Il report di sintesi e scenari sui dati sanitari è invece fondamentale per proseguire sulla via tracciata dall’ultimo decreto della presidenza del Consiglio dei ministri: quella di condizionare il ritorno alla normalità al monitoraggio dell’evoluzione dei contagi prevedendo anche di innescare la retromarcia e decidere nuove chiusure se la congiuntura sanitaria dovesse nel frattempo rendere necessario un qualche ravvedimento. E a proposito di sanità, ieri lo stesso Fontana e Giulio Gallera, assessore regionale al Welfare, hanno annunciato il via libera alla creazione di una banca del plasma iperimmune da usare per curare i positivi al Coronavirus.
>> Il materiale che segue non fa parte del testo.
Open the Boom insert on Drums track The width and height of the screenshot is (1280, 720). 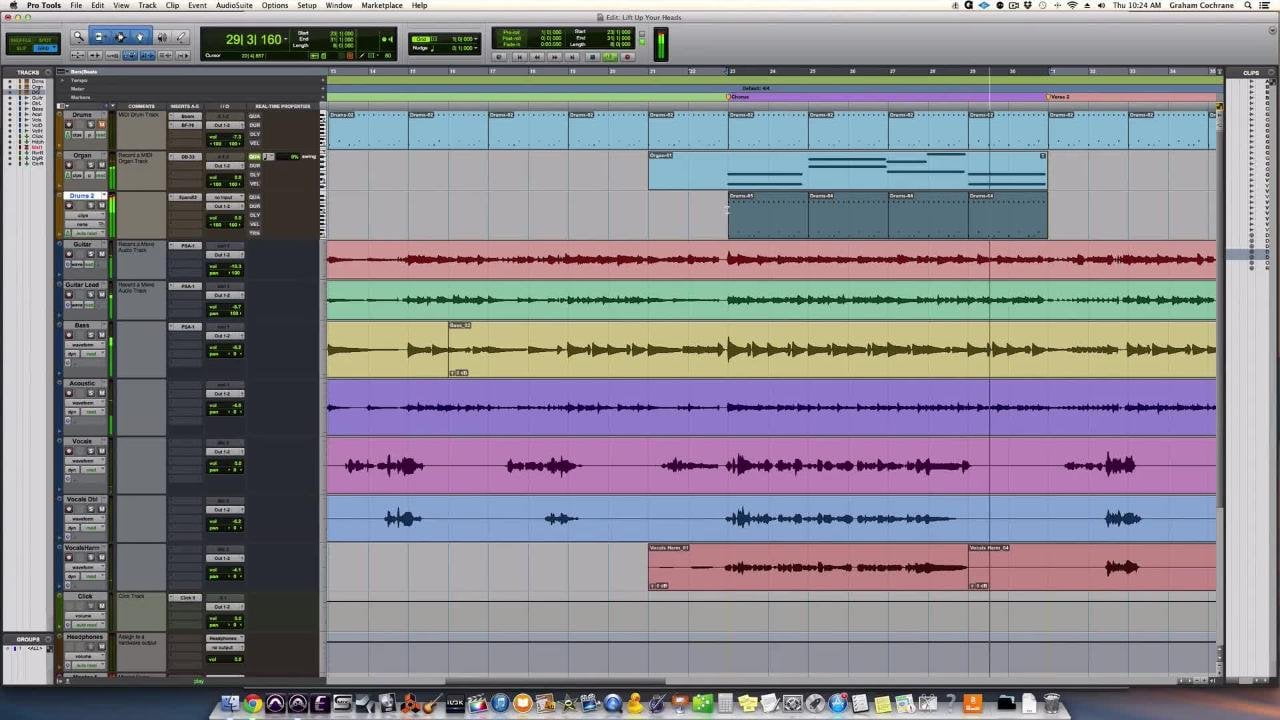point(188,116)
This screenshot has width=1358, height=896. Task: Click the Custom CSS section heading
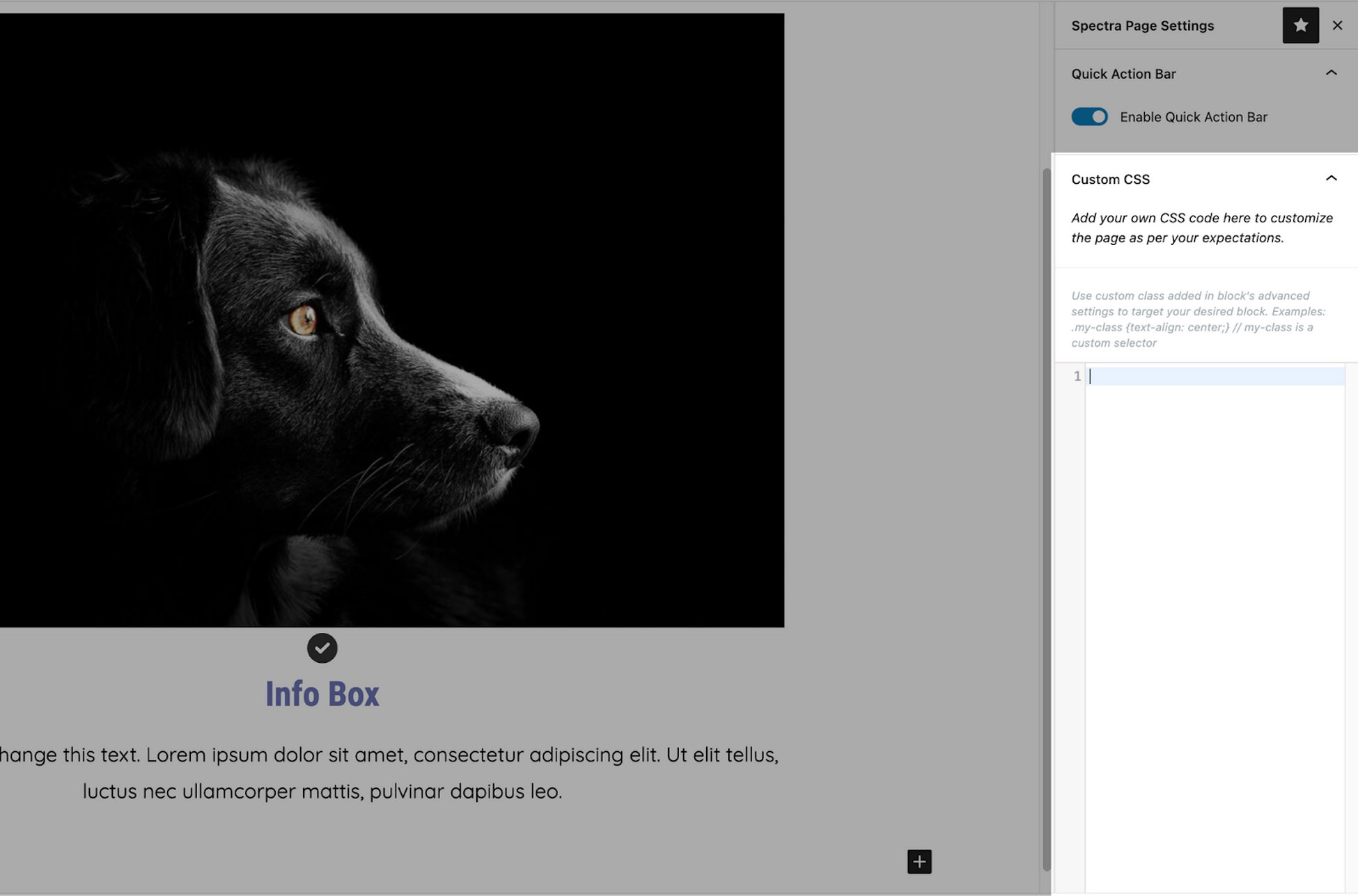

«I risultati dello studio pilota condotto dall’Irccs San Matteo di Pavia, applicato anche dall’ospedale Carlo Poma di Mantova – ha spiegato Fontana – accendono una grande speranza per contrastare il Coronavirus. Oggi (ieri ndr) – ha continuato – è un giorno importante per la Lombardia che, prima in Italia, ha completato una sperimentazione sull’utilizzo del plasma iperimmune condivisa con altre regioni italiane e all’estero, con gli Stati Uniti, che lo stanno già utilizzando nelle loro strutture sanitarie». «Lanciamo la banca del plasma iperummune – ha fatto sapere Gallera –. Faremo un protocollo per la donazione partendo dai tanti guariti che abbiamo».